I sat in the rocking chair and imagined a little girl in my arms. My heart ached. I already loved this baby so much, but I ached for a child of my own. I had been up all night weeping, talking, and praying. I remember placing my hand on Ashley’s belly and feeling her daughter move around inside of her. I prayed for this new baby, I prayed for this new mom, and I prayed for this new change. Our friendship would survive this. No amount of pain, heartache, or change could ruin us and all we had built together. I sang all the songs to her baby that I had imagined singing to my own over the years.
I remember being asked, “So, when are you gonna have a baby?”

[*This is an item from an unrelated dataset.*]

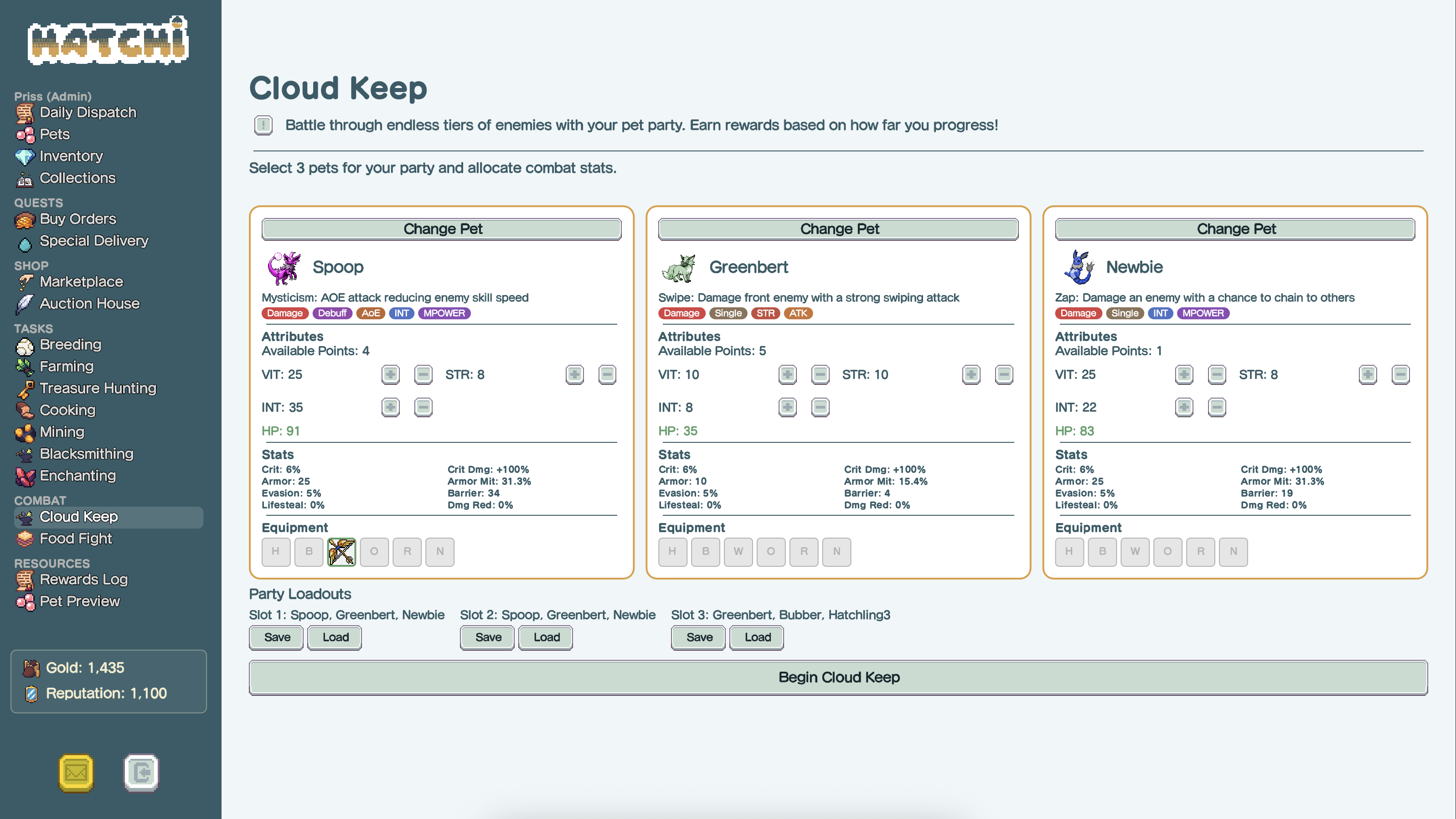Click the equipped bow weapon slot on Spoop

pos(341,551)
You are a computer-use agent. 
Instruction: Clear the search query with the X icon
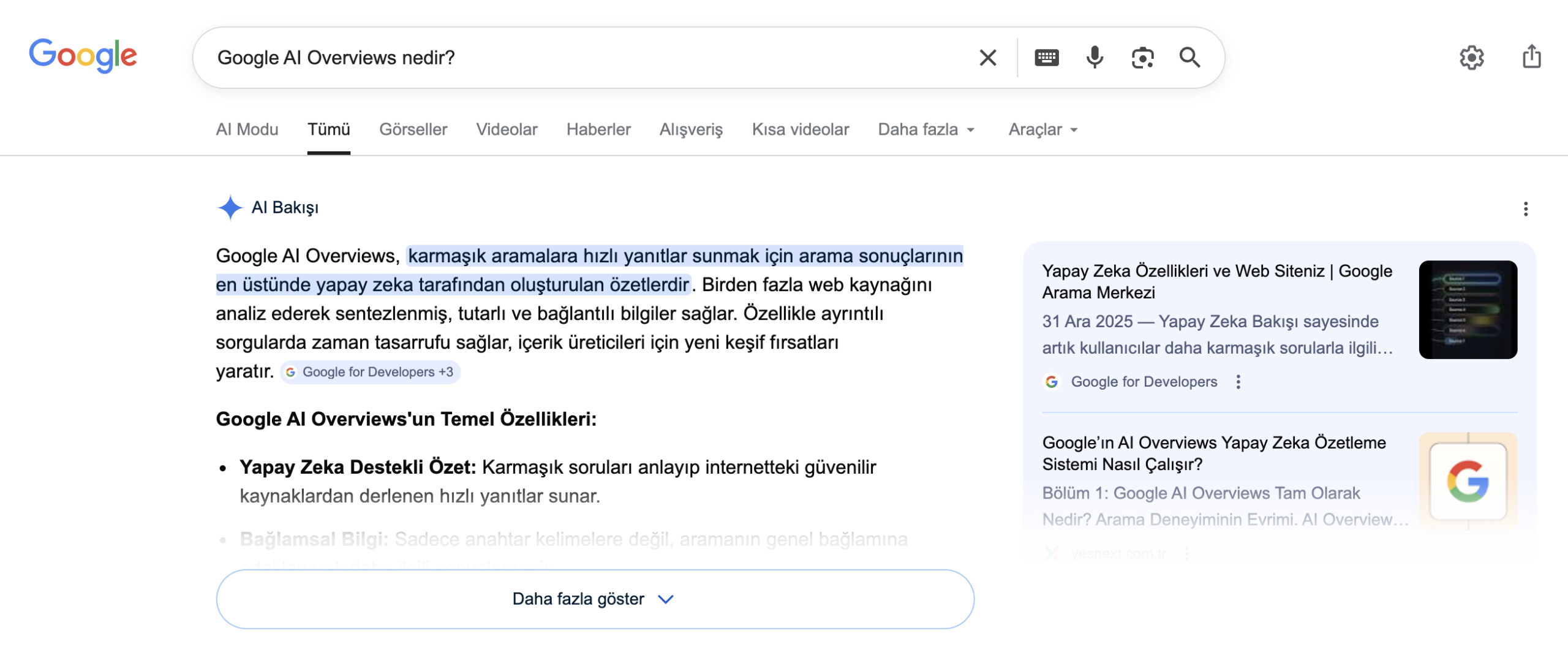pyautogui.click(x=987, y=57)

I ignored Ashley’s gaze, though it stabbed me like daggers. She wasn’t angry, she was heartbroken. I knew what she wanted to do. She wanted to take my heart and protect it from the thoughtless comments and scrutiny of others. She wanted to tell everyone to leave me alone. She wanted to take me by the hand and run me out of there as quickly as possible. But she knew it would leave me in a state of embarrassment. So, she did all that she could do... she gazed into my soul, knowing I could feel it. Willing me to look, just a side-glance... a flash of my eyes, a squeeze of the hand... reassurance that I was ok. Just enough acknowledgement so she could say without words, “I’m here. I see you. I’m sorry. I hate this for you.”

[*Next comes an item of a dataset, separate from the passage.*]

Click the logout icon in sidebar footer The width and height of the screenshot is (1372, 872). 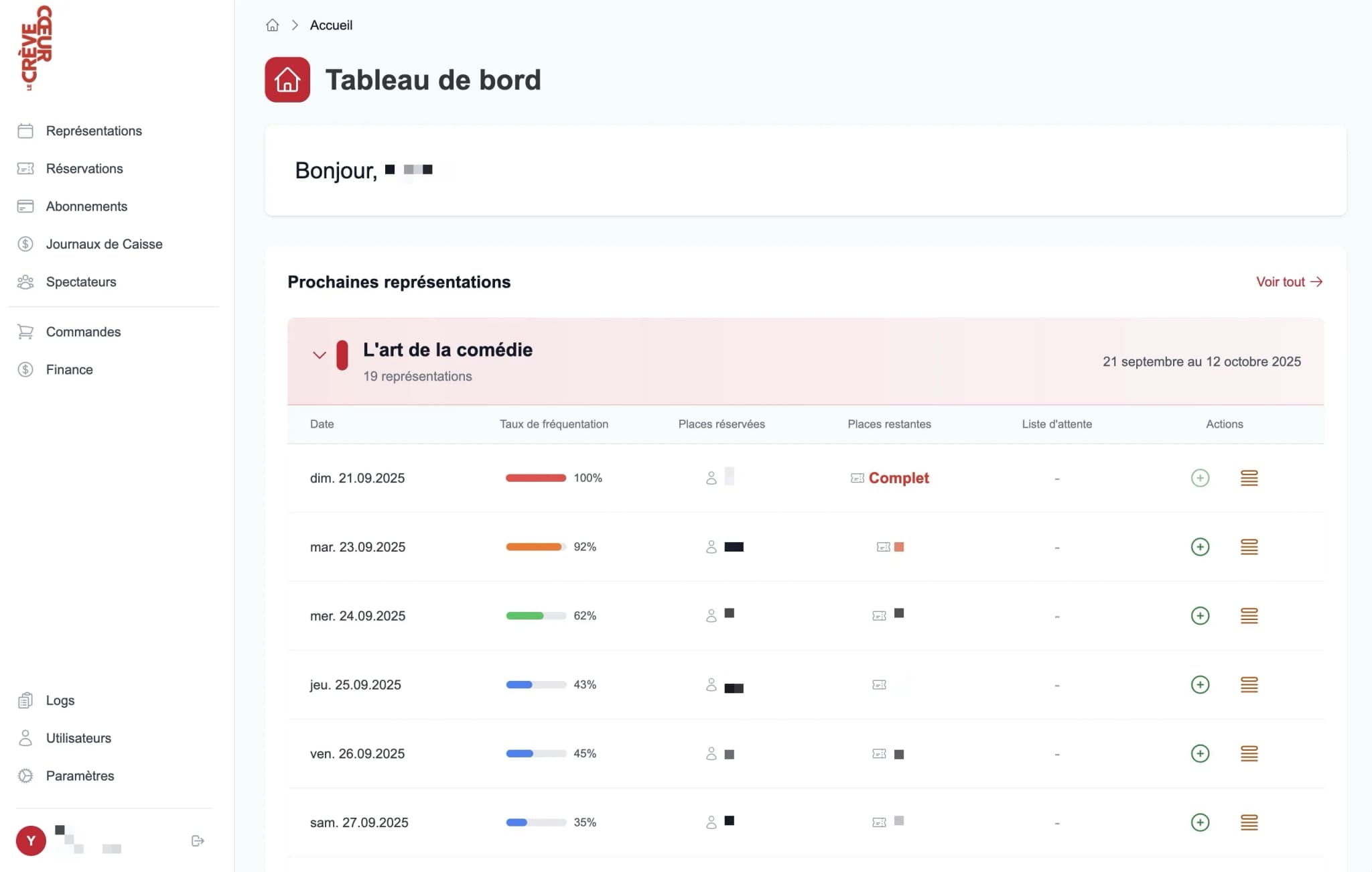197,840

I knew the quick-witted reply wasn’t enough to stave the questions off for long. Though it felt like 100 years had passed, mere seconds rolled by as the next series of questions presented themselves for me to answer. I felt I was being graded on a test only I could pass, but I didn’t make the rules. One wrong move and the questions would continue, taking turns I didn’t expect. Give the right answer, and it all ends, I can go home, I can find safety again... but only for a moment, because the questions would arise once again when I took my head out from under the covers and looked into the eyes of man.

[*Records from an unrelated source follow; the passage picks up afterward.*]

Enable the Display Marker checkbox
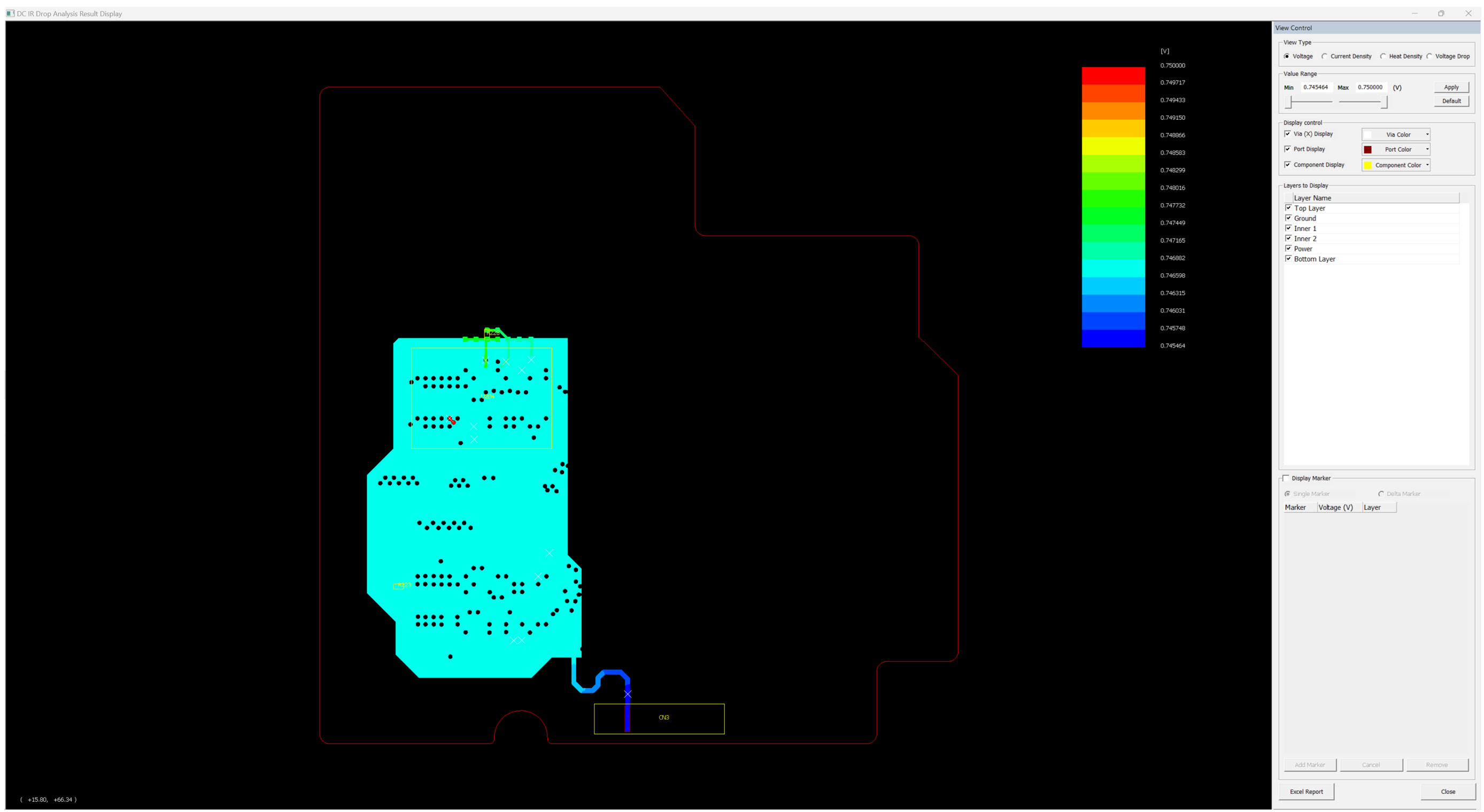 [1286, 478]
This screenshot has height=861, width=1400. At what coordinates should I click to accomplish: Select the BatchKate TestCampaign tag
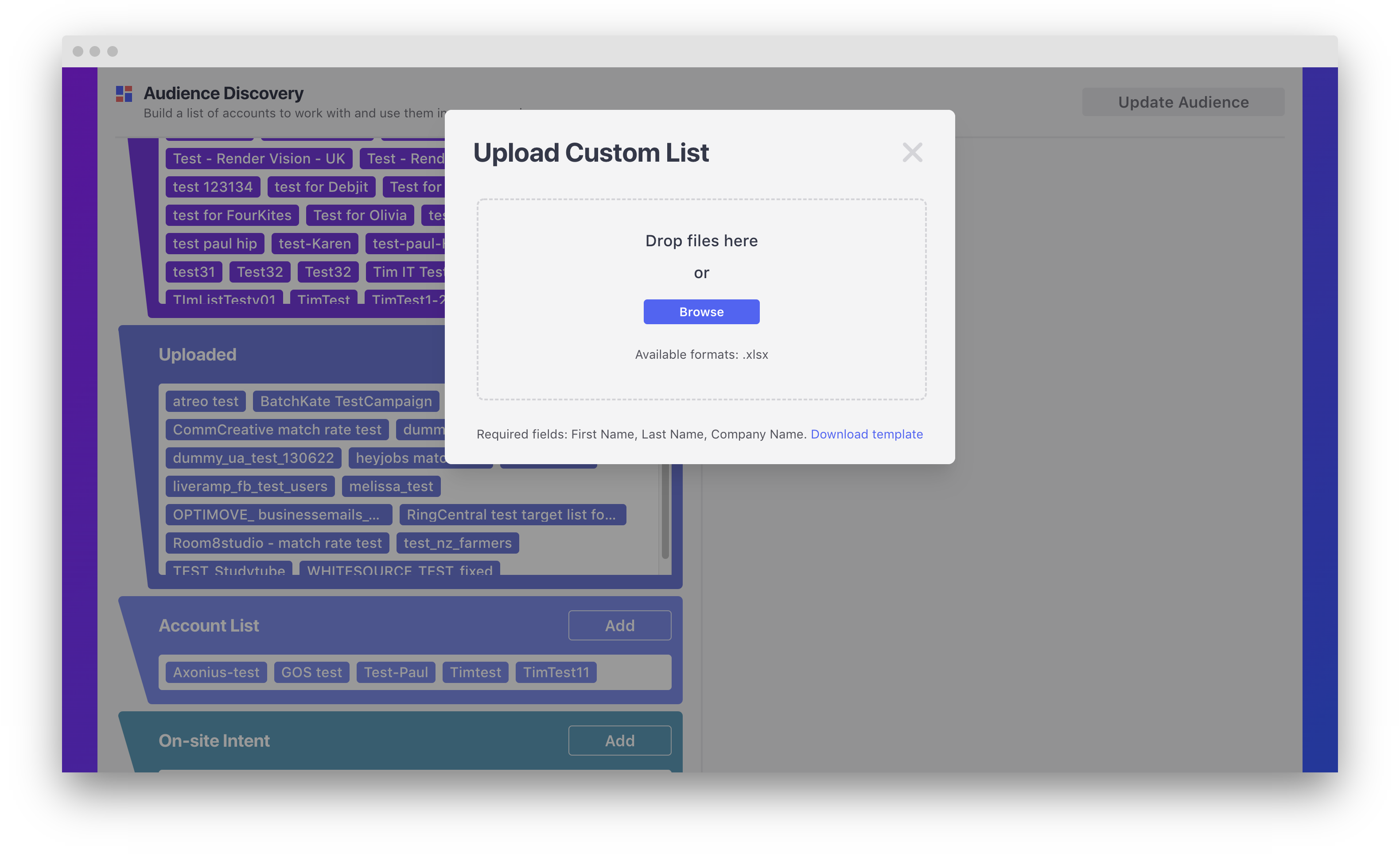point(346,401)
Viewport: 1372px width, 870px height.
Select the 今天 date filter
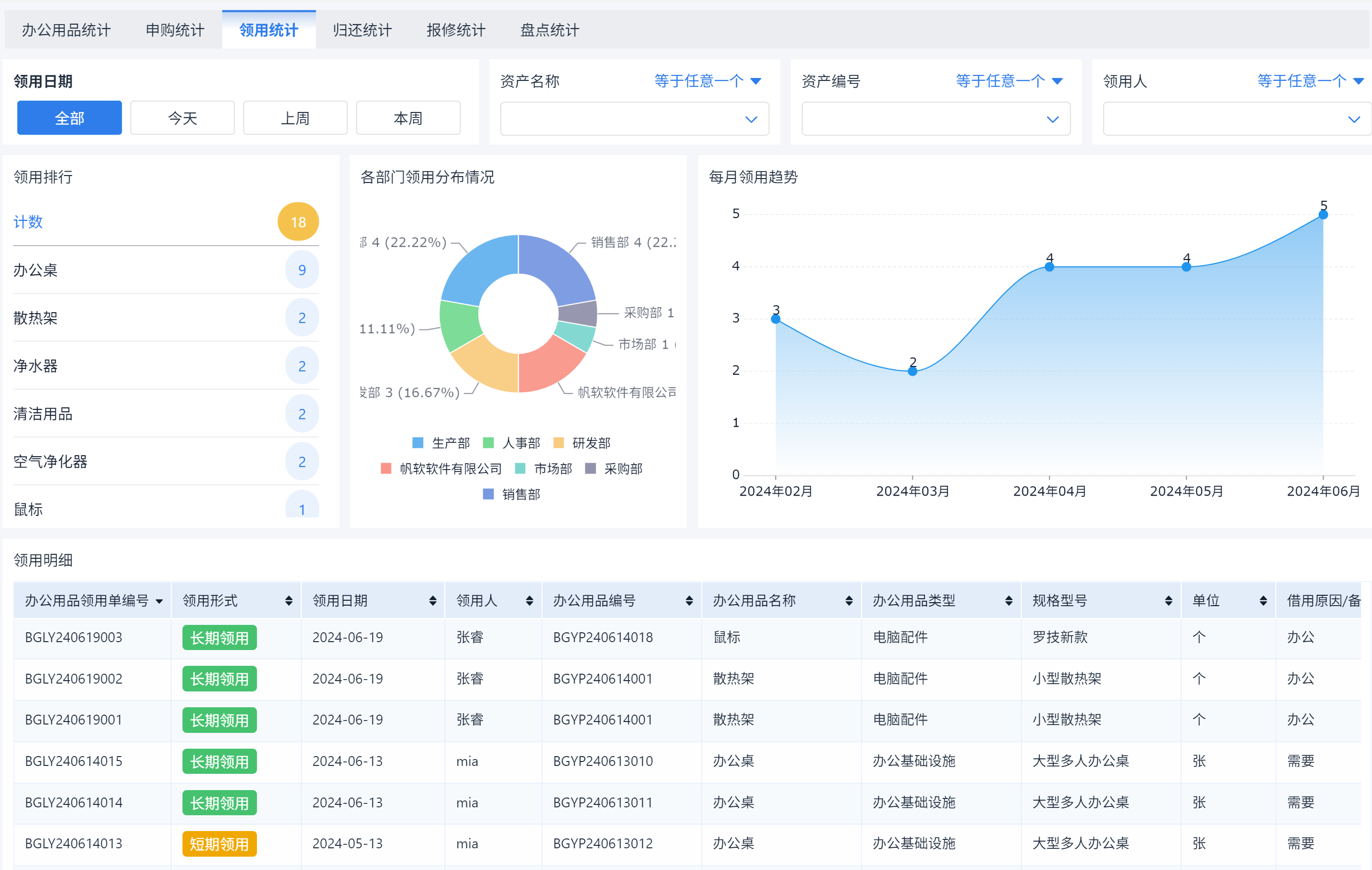point(182,117)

“I just thought seeing Ashley getting ready to have a baby had made you think about it. Doesn’t it make you want a baby of your own?”
I shared as briefly and as thoroughly as I could. Ashley ended the conversation and got us out of there. I walked ahead of her the whole way outside. The March air hit me outside the church building like 100 mile per hour winds. I had been trapped under water for too long, and I now stood, bent over, gasping for breath. I drew in the fresh air. The first breath I had taken in a million years... or so it felt. Ashley caught hold of my arm and pulled, I resisted.
“Char...”
“Not now...”
“Char... “
“No.”
“I’m sorry. I’m so sorry that was said...”
“It’s not your fault...”
I could see her pain... it was my pain. The tears that welled up in her eyes... they were mine. The shiver down her spine, it was mine. The drop of her heart into her stomach... was mine. She felt responsible... she wasn’t. I felt responsible... was I?
“...Let’s go...” she said.
This time I didn’t pull away, I just followed. I was ready to get out of there. To change the scenery, the atmosphere... remove the tension from the air. I wanted to laugh... for real. I wanted to eat and enjoy it. I wanted to hide. I wanted to go home... but was I ready for home? Was I ready for our next meeting?